Complexities that lawyers, who are trained to see nuance, must deal with can sometimes make conversations hard. But, rather than let complexity stall progress our mute support, it is incumbent on lawyers to have these hard conversations. With that in mind, the OBA recently launched its “Hard Conversations Series” – a speaker series for important conversations on complicated issues.
The first was held virtually in April, when Mohsen Seddigh moderated a discussion with Nobel Peace Prize winner and former Iranian judge Dr. Shirin Ebadi. It was a very honest discussion about the Iranian women’s movement and the complexities surrounding it, including differences between Western feminism and defending women's rights in the East and how allies here can provide support for the women of Iran that is devoid of unconscious bias and anti-Islamic tropes.
“Dr. Ebadi is a personal hero of mine,” Seddigh said as he kicked off the discussion. “I cannot say how thrilled and honoured I am to have her in this Zoom fireside chat to discuss a very important matter, also one very close to my heart.”
In 1969, Dr. Ebadi was the first woman to be appointed a judge in Iran. Following the Islamic revolution of 1979, she was removed from her post and given clerical duties, since the country’s new leaders didn’t believe women should be judges. She applied to practice law in Iran, but her application wasn’t approved until 1992.
In her practice, she defends political prisoners and their family members. She is also the founder of the Defenders of Human Rights Centre and was awarded the 2003 Nobel Peace Prize. Recently, she has played a key supportive role in the “Woman, Life, Freedom” movement in Iran.

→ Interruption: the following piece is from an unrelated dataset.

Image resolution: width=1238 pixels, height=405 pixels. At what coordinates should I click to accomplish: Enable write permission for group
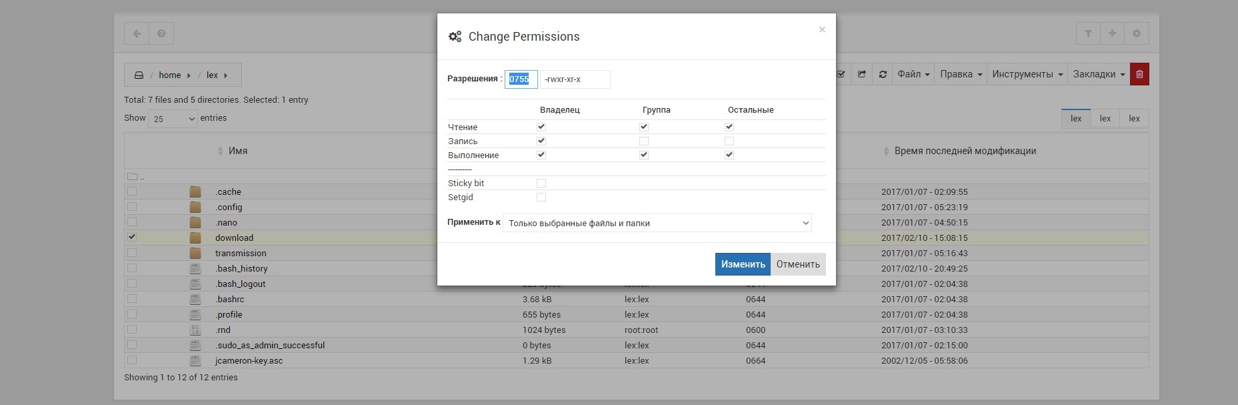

The death of Mahsa Amini, a 26-year-old Iranian woman who was killed while in police custody in 2022 after being arrested for not wearing a hijab, sparked widespread protests across the country. Women in Iran face systemic discrimination and violence, and the protests served as a platform for women to demand accountability, equality, and justice for gender-based violence.
“When you look at [Woman, Life, Freedom], you can see both sides of this motto,” Dr. Ebadi said through a translator. “On one hand is the negative, meaning people don’t want a dictatorship, because a religious dictatorship not only attacks women, but it takes away life from people and limits their freedom to the large extent, and not only for women. Freedom of speech is very limited and political freedom does not exist.”
“The positive side of this motto is that people want a democratic and secular government because it is only in a democratic and secular government that this motto means anything.”
Dr. Ebadi’s resolve has been challenged many times over the years. During the Green Movement of 2009 that arose after the presidential election that saw protesters demanding the removal of Mahmoud Ahmadinejad, she saw her law office and the Defenders of Human Rights Centre closed, client files taken, her house targeted, and colleagues arrested, imprisoned, or denied the right to practice. Family members were also arrested, and her property was confiscated. She was told that if she stopped speaking, they would give back her property and release her family from prison. She said no.
“I like justice better. I have to do what I have to do. It’s my duty,” she said. “This is part of my destiny in the Islamic Republic. But what is important is that it’s not only my destiny – many, many people have suffered the same as me. So, in reality, if someone wants to speak about human rights in Iran or defend people, they will face many issues.
“And this is why the people of Iran have all agreed to topple this regime. But, fortunately, they’re peaceful.”
The “Hard Conversations Series” is designed to provide a platform for lawyers to engage in discussions on complex and sensitive issues, such as the ones Dr. Ebadi has experienced firsthand. This inaugural event highlighted the ongoing struggle for women’s rights in Iran and the importance of defending human rights. It also demonstrated the power of conversation and the impact it can have in promoting social change.